+++ Fragmento seleccionado

Pero no solo las sahumadoras tienen el poder de realizar este rito. Muchas veces llegamos a un lugar nuevo e instintivamente queremos encender un incienso y limpiar los espacios. Para hacer un sahumado en casa, se recomienda primero llevar a cabo una limpieza profunda del espacio. Para Claudia, más allá de las reglas existe un conocimiento ancestral instintivo: lo importante es darse el tiempo y espacio para conectar con esa energía mágica, en cualquiera de sus formas. Prender una vela y sentarse a meditar tranquila ayuda a conectar con la energía del corazón. “Cuando te detienes te das cuenta de que no eres solo mente, el sahumado o la meditación son prácticas que te resetean y te hacen ver lo que de verdad necesitas, fuera de todos los estímulos que recibes a diario”.

++++++

Tareas del ejercicio:
[A] ¿Qué acciones concretas se mencionan en el fragmento sobre el sahumado, desde encender un incienso hasta sentarse a meditar?
[B] ¿Podrías seguir escribiendo el fragmento sobre el sahumado a partir de la cita con la que termina?
Las entradas son material aparte y no guardan relación con el fragmento sobre el sahumado.

+++ Datos para analizar

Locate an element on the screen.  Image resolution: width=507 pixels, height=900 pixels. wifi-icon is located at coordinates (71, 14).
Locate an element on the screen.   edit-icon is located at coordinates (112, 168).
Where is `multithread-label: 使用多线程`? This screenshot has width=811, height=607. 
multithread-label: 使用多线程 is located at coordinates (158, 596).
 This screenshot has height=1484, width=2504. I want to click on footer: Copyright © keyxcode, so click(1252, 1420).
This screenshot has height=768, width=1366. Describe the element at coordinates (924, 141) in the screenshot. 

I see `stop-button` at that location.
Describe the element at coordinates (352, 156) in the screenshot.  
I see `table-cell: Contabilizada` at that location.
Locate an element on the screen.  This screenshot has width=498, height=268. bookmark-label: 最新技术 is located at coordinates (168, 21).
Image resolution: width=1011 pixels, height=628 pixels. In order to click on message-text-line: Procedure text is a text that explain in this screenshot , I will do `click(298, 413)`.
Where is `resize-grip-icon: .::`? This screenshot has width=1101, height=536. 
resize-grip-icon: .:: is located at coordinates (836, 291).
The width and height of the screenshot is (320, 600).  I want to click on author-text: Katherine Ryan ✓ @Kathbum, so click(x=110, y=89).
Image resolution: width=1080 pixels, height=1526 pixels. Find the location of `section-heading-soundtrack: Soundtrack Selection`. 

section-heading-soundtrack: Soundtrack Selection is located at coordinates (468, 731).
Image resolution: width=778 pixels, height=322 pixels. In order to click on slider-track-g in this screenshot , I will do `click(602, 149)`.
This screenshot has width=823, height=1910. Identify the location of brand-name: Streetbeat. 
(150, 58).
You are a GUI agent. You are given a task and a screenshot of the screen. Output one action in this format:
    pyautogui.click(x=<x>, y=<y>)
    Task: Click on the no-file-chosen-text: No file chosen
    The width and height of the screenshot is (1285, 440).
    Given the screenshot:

++++++

Respuestas por tarea:
[A]
- Encender un incienso
- Limpiar los espacios
- Hacer un sahumado en casa
- Llevar a cabo una limpieza profunda del espacio
- Prender una vela
- Sentarse a meditar

[B]
Sahumadoras por la defensa del territorio

Cuando la sahumadora se ha iniciado correctamente, entiende que una de sus principales funciones es ofrecer un servicio a la comunidad a través del humo: rehusarse a ese llamado es ponerse al servicio del ego y no de su verdadera misión. “Si alguien está mal y te llama, es porque realmente te necesita. Espiritualmente ahí se entiende el propósito de esto”. Desde el 2019, junto con otras compañeras, comenzaron a realizar caminatas para la conmemoración del 8M, y luego para el estallido social. “Fue muy lindo, porque se abrían los caminos para que pasaramos nosotras, había una sensación de ancestralidad que se estaba levantando desde la misma gente que se movilizaba por sus derechos. Para Claudia, sin duda, la caída de paradigmas del 18 de octubre no fue solo social o política, sino también espiritual.

“Tenemos que volver a las prácticas ancestrales de nuestros abuelos porque la ritualidad genera comunidad, y ese es un factor importantísimo para el cambio.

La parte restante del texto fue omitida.